Copy out the passage below on integrating the Marcellus and the Utica gas plays in full, word for word, from its title through its last sentence.

• _READING TEXT_
_ _ _

Current Issues and Challenges in Integrating the Marcellus and the Utica
The recent large dry gas finds in the Utica/Point Pleasant
play in Ohio, West Virginia, and Pennsylvania brought comments about the big
wells having the potential to prolong the Appalachian gas supply glut. However,
these wells are deep, very high pressure, have drilling issues, are expensive
to drill and complete, and take considerable time to drill and complete. When
asked about the effects of the big Utica dry gas wells, Derek Rice, VP of Rice
Energy, at the AAPG Pittsburgh Playmakers Forum, pointed out that a rig working
the deep Utica could drill maybe 8-10 wells per year while a rig working the
Marcellus might drill 30. Thus the Marcellus is still a far superior production
growth engine. While that may change in the future but it is expected to take
quite some time. He also pointed out that when comparing the Marcellus to the
Ohio wet Utica that even though the Marcellus has a slightly higher EUR
per 1000 ft of lateral than the Utica, the Utica is more “front-end loaded” so
that rates of return are just as good in the Ohio Utica and sometimes even better in the
early years.

_ _ _

• _DATA PROVIDED_
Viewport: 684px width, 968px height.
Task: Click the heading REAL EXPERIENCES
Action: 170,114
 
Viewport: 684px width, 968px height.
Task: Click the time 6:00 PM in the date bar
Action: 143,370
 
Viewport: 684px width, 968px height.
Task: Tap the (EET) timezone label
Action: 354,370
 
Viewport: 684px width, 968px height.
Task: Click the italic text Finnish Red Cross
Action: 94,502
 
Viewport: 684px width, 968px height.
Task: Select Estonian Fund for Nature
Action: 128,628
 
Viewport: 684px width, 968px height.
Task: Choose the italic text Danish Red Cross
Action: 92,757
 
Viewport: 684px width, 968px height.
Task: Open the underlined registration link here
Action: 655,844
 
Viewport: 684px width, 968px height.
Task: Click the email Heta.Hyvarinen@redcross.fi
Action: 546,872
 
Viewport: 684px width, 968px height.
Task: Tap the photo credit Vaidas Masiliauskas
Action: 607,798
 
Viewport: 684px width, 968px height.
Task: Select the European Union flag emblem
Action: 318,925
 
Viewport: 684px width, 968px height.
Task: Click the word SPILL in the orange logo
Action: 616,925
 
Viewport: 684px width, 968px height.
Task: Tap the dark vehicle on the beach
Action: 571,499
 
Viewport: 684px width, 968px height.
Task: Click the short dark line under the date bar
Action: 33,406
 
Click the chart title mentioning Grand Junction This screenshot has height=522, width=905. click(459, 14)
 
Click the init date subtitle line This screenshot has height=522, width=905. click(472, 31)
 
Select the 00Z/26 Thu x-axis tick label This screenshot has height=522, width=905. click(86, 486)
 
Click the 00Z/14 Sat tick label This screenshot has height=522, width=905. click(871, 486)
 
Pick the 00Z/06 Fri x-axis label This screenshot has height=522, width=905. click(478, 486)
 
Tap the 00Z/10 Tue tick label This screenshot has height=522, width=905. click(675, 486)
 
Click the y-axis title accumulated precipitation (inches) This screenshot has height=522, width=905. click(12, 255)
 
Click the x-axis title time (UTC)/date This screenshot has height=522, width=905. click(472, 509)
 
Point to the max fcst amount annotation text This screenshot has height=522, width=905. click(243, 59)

_ _ _

• _FULL OUTPUT_
Current Issues and Challenges in Integrating the Marcellus and the Utica
The recent large dry gas finds in the Utica/Point Pleasant
play in Ohio, West Virginia, and Pennsylvania brought comments about the big
wells having the potential to prolong the Appalachian gas supply glut. However,
these wells are deep, very high pressure, have drilling issues, are expensive
to drill and complete, and take considerable time to drill and complete. When
asked about the effects of the big Utica dry gas wells, Derek Rice, VP of Rice
Energy, at the AAPG Pittsburgh Playmakers Forum, pointed out that a rig working
the deep Utica could drill maybe 8-10 wells per year while a rig working the
Marcellus might drill 30. Thus the Marcellus is still a far superior production
growth engine. While that may change in the future but it is expected to take
quite some time. He also pointed out that when comparing the Marcellus to the
Ohio wet Utica that even though the Marcellus has a slightly higher EUR
per 1000 ft of lateral than the Utica, the Utica is more “front-end loaded” so
that rates of return are just as good in the Ohio Utica and sometimes even better in the
early years.